Fitch: Long-Term Cost Assessments Difficult to Gauge in Availability-Payment P3s.

Availability-payment-based P3 projects, which tend to be conducted over decades and have little financial flexibility, are more likely to generate higher than expected operating costs over time than other types of P3s, according to a new report from Fitch Ratings, “Analyzing Costs in PPP Projects”. These types of projects, which are common in Europe and Canada and are being negotiated more routinely of late in the United States, typically involve established, reliable types of civil and social construction. But the risk of cost-overruns during the life of these projects can vary based on their size and complexity, reported Fitch Senior Director Scott Zuchorski.

“Projects with a more predictable cost profile, like most social and civil assets with small footprints or limited exposure to volatile commodities, are more predictable,” said Zuchorski. But those that have uncertain operating and life cycle costs or are subject to unexpected changes in design, construction, maintenance, materials, scheduling, regulations and other factors will “need greater financial margins to achieve similar credit quality.”

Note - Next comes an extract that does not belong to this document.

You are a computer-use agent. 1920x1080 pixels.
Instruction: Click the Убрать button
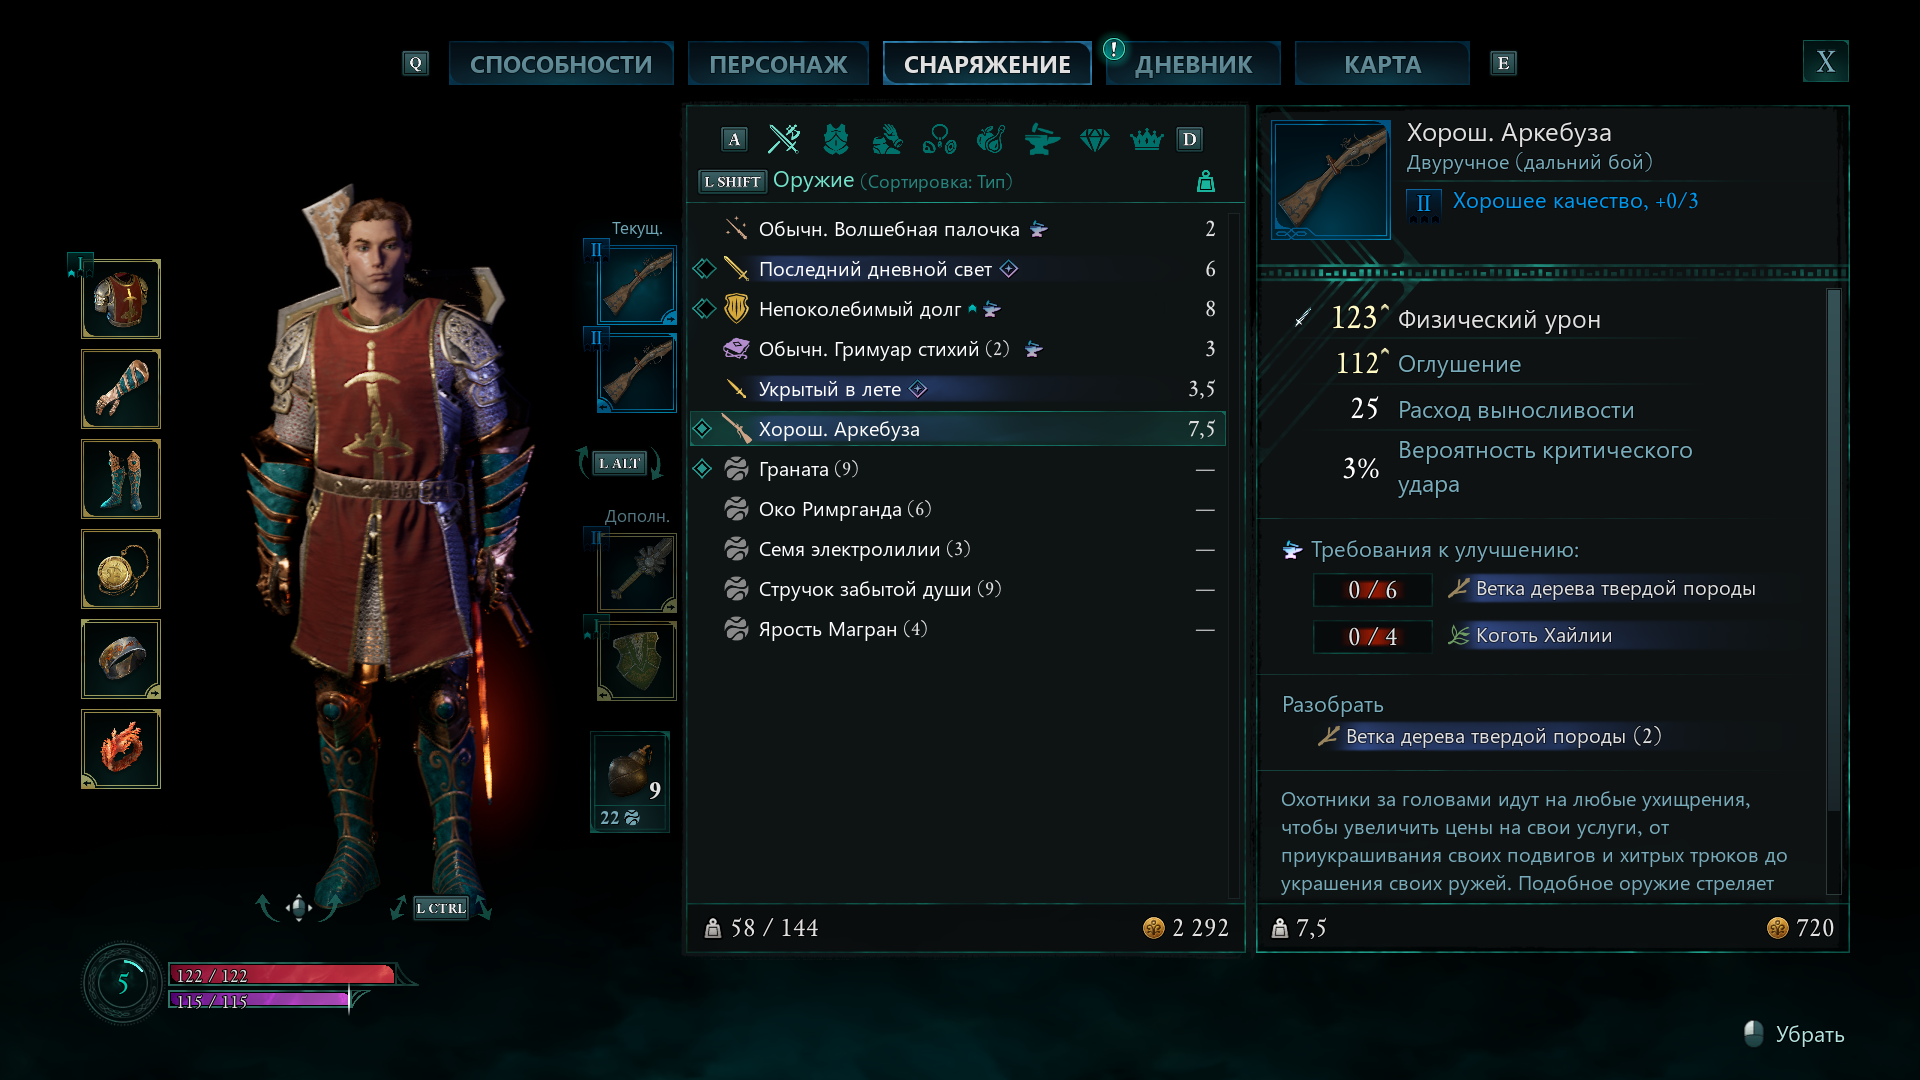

Fitch considers several factors in assessing a project’s potential for long-term cost overruns that could affect its credit quality: the extent to which the scope of a project could change unexpectedly, whether project costs can be predicted accurately and the presence or lack of contract provisions that protect the private partner from bearing the entire burden of unpredictable and unavoidable cost increases. Of these factors, changes in a project’s scope is the most common reason for its operations and maintenance or life cycle costs to increase unexpectedly, said Zuchorski.